Yep. From even before Adam Smith up through Marx, economics wasn’t really this separate discipline. The social sciences were interdisciplinary, and people who studied political economy understood it in a broader context.
But the “problem” was, those political economists (certainly Marx yes, but plenty others; Marx didn’t operate in a vacuum) started to draw some uncomfortable conclusions about capitalism. In comes the marginalist revolution and neoclassical economics. While a lot of these marginalist economists did go on to criticize Marx specifically (i.e. Bohm-Bawerk), really I don’t see the marginalist legacy as something that attempted to “debunk” Marx & co per se. More about ending political economy as a pursuit, and narrowing the focus of “economics” on things like government fiscal and monetary policy. Even in the “debate” between subjective and labor theories of value, I don’t think the SVT is even “wrong”, it just doesn’t tell us anything interesting. It basically says we’re not going to trouble ourselves with understanding the bigger things, we’re just gonna say that wherever price and quantity intersect in a stable situation is “equilibrium”. Killing political economy was what capital needed to get people to stop questioning the economic system and instead focus this new “economic” science on how to be a tool for capital.
Even in disciplines like physics, it is known that one simple set of rules can not be extrapolated to explain all circumstances. The study of aerodynamics separates mechanics into several 'regimes,' because things behave quite differently under subsonic and supersonic conditions. A similar dichotomy exists between traditional Newtonian mechanics and relativity. If the market oracles getting spit out by the Chicago School are treating economics like physics, they are the type of physicist who still upholds the plum pudding model.
It’s worse than that, even. The plum pudding model IIRC was always understood to be an approximation.

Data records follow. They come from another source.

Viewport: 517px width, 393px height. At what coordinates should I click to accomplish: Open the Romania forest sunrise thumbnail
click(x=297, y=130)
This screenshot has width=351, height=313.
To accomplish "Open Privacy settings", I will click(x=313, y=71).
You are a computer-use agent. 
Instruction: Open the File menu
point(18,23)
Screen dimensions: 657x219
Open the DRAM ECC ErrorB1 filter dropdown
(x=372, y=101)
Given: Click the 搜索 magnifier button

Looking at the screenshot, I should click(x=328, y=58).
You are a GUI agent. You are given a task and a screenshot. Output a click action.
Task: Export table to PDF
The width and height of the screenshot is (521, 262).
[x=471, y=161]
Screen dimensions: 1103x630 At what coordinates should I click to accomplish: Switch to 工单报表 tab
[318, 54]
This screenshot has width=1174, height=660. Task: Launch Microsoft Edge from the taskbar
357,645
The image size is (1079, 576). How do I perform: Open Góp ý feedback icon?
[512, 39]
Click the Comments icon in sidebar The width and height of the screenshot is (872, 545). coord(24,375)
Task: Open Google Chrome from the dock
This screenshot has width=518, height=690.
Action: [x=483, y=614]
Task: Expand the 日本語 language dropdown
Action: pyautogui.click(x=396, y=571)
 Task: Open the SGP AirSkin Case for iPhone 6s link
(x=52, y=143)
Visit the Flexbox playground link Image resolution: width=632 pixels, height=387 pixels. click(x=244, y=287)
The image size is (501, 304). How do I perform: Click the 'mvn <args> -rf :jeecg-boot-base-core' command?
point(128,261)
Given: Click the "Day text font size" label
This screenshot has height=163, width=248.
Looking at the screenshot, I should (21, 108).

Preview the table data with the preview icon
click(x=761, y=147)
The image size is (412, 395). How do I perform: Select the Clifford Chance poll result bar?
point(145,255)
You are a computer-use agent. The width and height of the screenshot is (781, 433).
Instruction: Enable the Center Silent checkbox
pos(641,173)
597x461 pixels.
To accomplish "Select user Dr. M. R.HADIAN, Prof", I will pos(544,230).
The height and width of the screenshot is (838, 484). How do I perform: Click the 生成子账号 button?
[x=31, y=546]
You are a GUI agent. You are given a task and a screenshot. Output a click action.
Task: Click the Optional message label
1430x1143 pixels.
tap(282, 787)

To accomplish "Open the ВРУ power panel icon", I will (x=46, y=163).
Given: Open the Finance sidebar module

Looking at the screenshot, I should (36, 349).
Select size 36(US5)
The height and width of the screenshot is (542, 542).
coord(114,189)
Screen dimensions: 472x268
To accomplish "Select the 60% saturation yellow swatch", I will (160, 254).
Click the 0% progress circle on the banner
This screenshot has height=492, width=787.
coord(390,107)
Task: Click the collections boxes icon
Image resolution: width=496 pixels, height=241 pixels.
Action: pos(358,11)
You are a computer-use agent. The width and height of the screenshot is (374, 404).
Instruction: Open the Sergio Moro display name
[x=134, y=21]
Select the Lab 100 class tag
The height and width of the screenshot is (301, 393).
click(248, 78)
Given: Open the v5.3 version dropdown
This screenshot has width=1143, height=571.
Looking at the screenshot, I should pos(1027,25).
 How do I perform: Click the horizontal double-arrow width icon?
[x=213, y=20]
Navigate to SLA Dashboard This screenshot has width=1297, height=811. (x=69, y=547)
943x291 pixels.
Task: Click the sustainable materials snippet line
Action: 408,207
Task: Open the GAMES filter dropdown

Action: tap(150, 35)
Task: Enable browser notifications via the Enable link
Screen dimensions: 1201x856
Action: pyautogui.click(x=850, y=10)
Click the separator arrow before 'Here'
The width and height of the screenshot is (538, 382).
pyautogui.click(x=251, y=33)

Vulgar economy is less forgivable. It is essentially anti-scientific, by rejecting the possibility of economic laws which are not identical with appearances. The vulgar economists are like astronomers still clinging to the Ptolemaic system (geocentric model), because the sky in fact appears to rotate about the earth. Marx here plays the role of Galileo, using science to prove that there are deeper laws governing the motions of celestial objects.